-------- DOCUMENT SEGMENT
Famagusta and Bella Pais

The three of us set off toward Famagusta—known as Gazimagusa to the Turks—with the aim of visiting the part of the city that was abandoned 50 years ago and only recently reopened to the public. In 1974, after a failed Greek coup, the Turkish army invaded Cyprus under the pretext of restoring order, advancing from the north to the south. With advanced warning, around 40,000 people fled the city, leaving behind homes and businesses in what had been a prosperous area. The Turkish forces took control of Famagusta, establishing the division between the Greek and Turkish parts of Cyprus that still exists today, even though this division is not officially recognized outside of Turkey.

After a half-hour drive, we followed a few cars into a large parking area. From there, we joined small groups of people heading toward what turned out to be the entry point into the abandoned city. Even though it was late morning and the sun was shining in full 30-degree heat, there was something undeniably eerie about the place as we walked. A military presence still lingers, albeit somewhat discreet. Visitors are only allowed to walk along the streets and pavements, with no access to the buildings themselves. Cars, except for the occasional military vehicle, are also forbidden.
----------------
-------- DATA SECTION
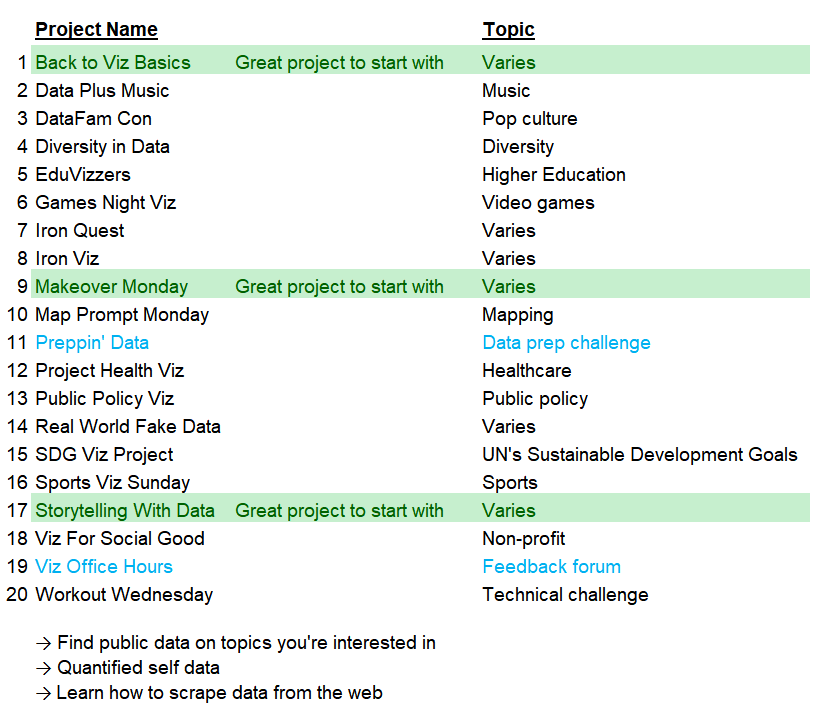
Task: Click the Topic column header
Action: (x=508, y=30)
----------------
◆ STATED PROBLEM A ◆
Reproduce the passage of the Famagusta text that opens with the words containing "Famagusta and Bella Pais" and closes with "outside of Turkey.".
◆ STATED PROBLEM B ◆
According to the Famagusta text, roughly how many people fled the city in 1974?
◆ STATED PROBLEM C ◆
Condense the paragraph of the Famagusta text that begins "After a half-hour drive" into a short bulleted list that keeps its main facts.
Base each answer on the Famagusta text alone.

◆ RIGHT ANSWER A ◆
Famagusta and Bella Pais

The three of us set off toward Famagusta—known as Gazimagusa to the Turks—with the aim of visiting the part of the city that was abandoned 50 years ago and only recently reopened to the public. In 1974, after a failed Greek coup, the Turkish army invaded Cyprus under the pretext of restoring order, advancing from the north to the south. With advanced warning, around 40,000 people fled the city, leaving behind homes and businesses in what had been a prosperous area. The Turkish forces took control of Famagusta, establishing the division between the Greek and Turkish parts of Cyprus that still exists today, even though this division is not officially recognized outside of Turkey.

◆ RIGHT ANSWER B ◆
Around 40,000 people fled the city.

◆ RIGHT ANSWER C ◆
- After a half-hour drive, the group parked in a large parking area and walked with small groups of people to the entry point of the abandoned city.
- Despite late-morning sun and 30-degree heat, the place felt eerie.
- A discreet military presence remains.
- Visitors may walk only along the streets and pavements and cannot enter the buildings.
- Cars are forbidden, apart from the occasional military vehicle.